** MATERIALS PROVIDED follows **

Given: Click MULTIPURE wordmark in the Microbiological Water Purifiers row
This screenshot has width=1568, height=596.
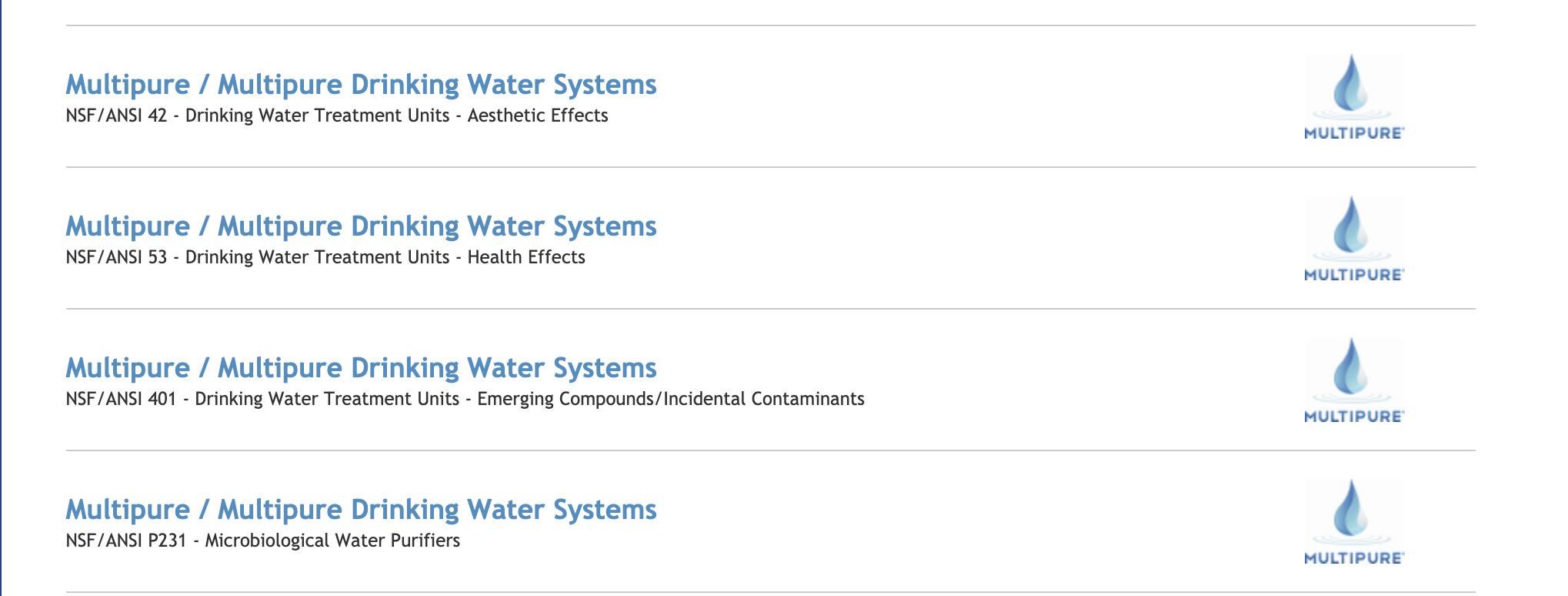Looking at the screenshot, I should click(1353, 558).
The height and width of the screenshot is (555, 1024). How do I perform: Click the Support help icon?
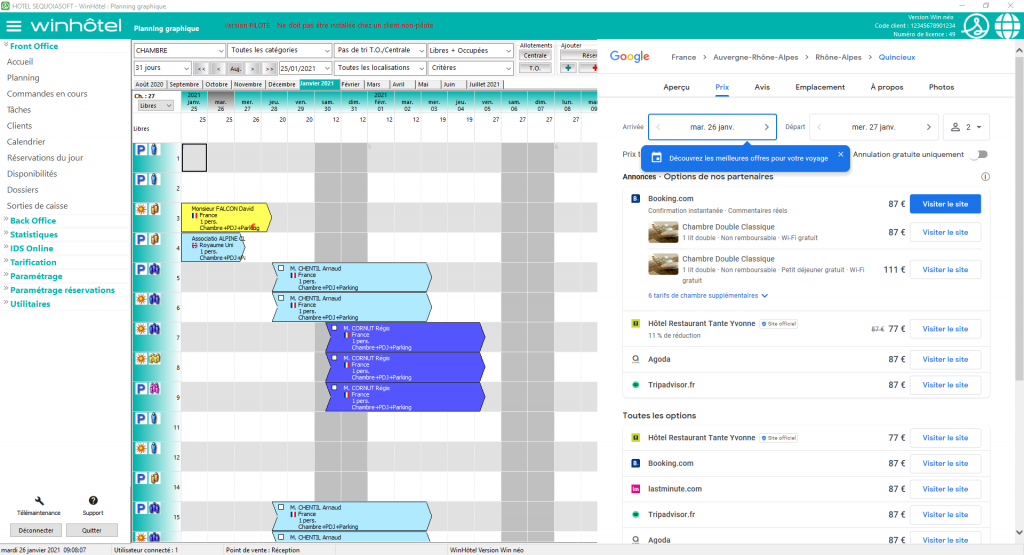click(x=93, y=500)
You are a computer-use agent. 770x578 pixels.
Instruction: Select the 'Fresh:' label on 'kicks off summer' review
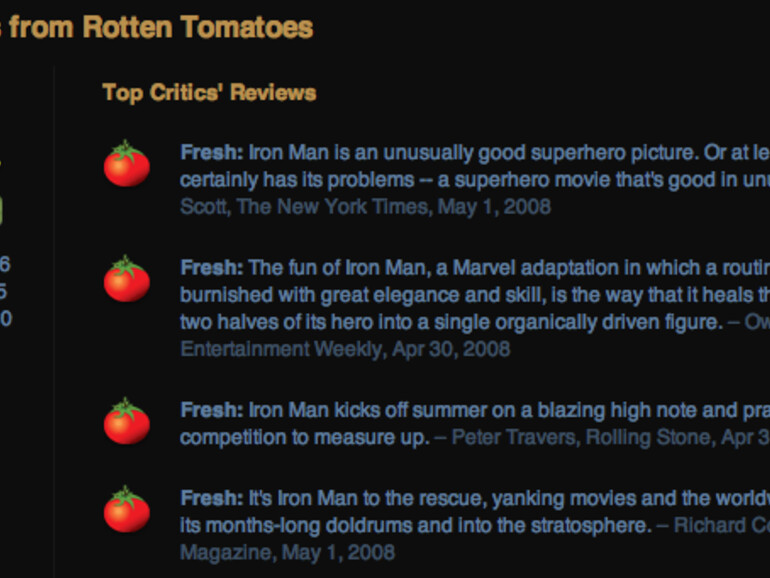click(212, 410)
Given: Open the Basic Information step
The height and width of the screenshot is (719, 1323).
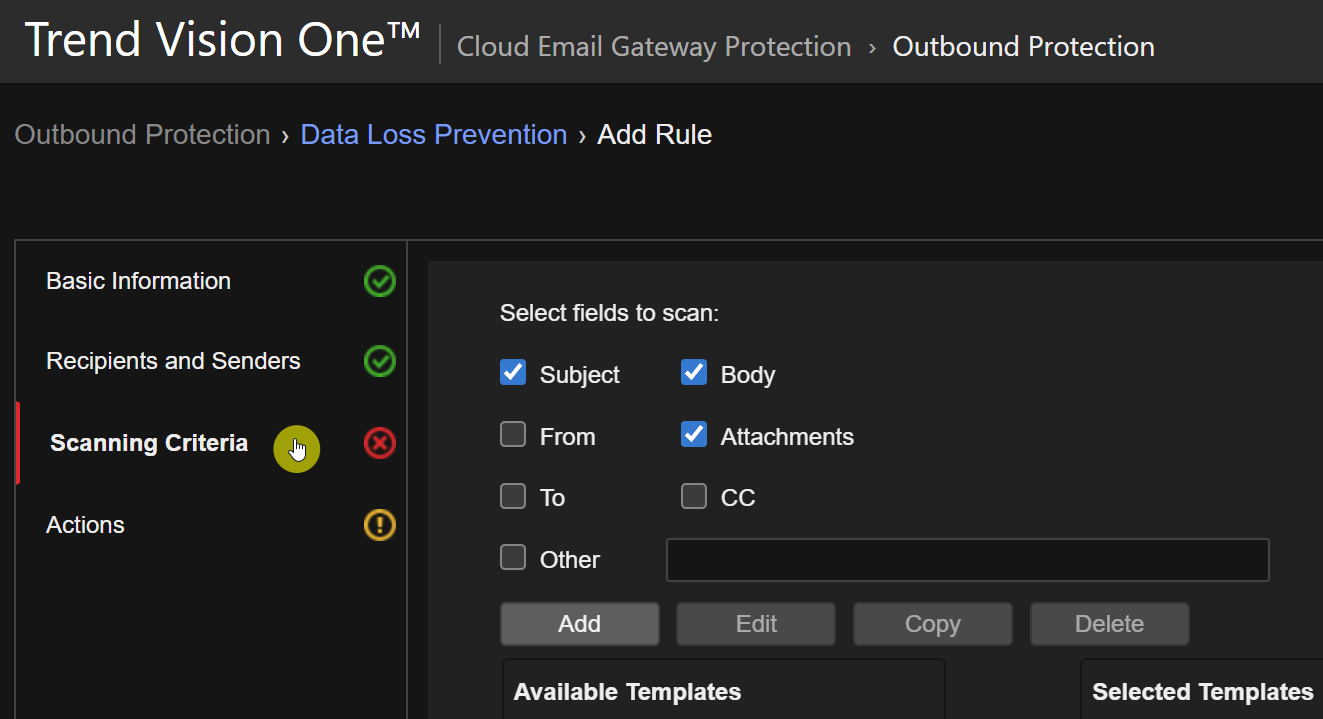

** End of MATERIALS PROVIDED **

▸ WHAT THE EXERCISE ASKS
Quote exactly, and only, the lines from the line containing "Given: Open the Basic Information step" through the final line of the records above, both included, omitting any pictures.

▸ RESPONSE TO THIS EXERCISE
Given: Open the Basic Information step
The height and width of the screenshot is (719, 1323).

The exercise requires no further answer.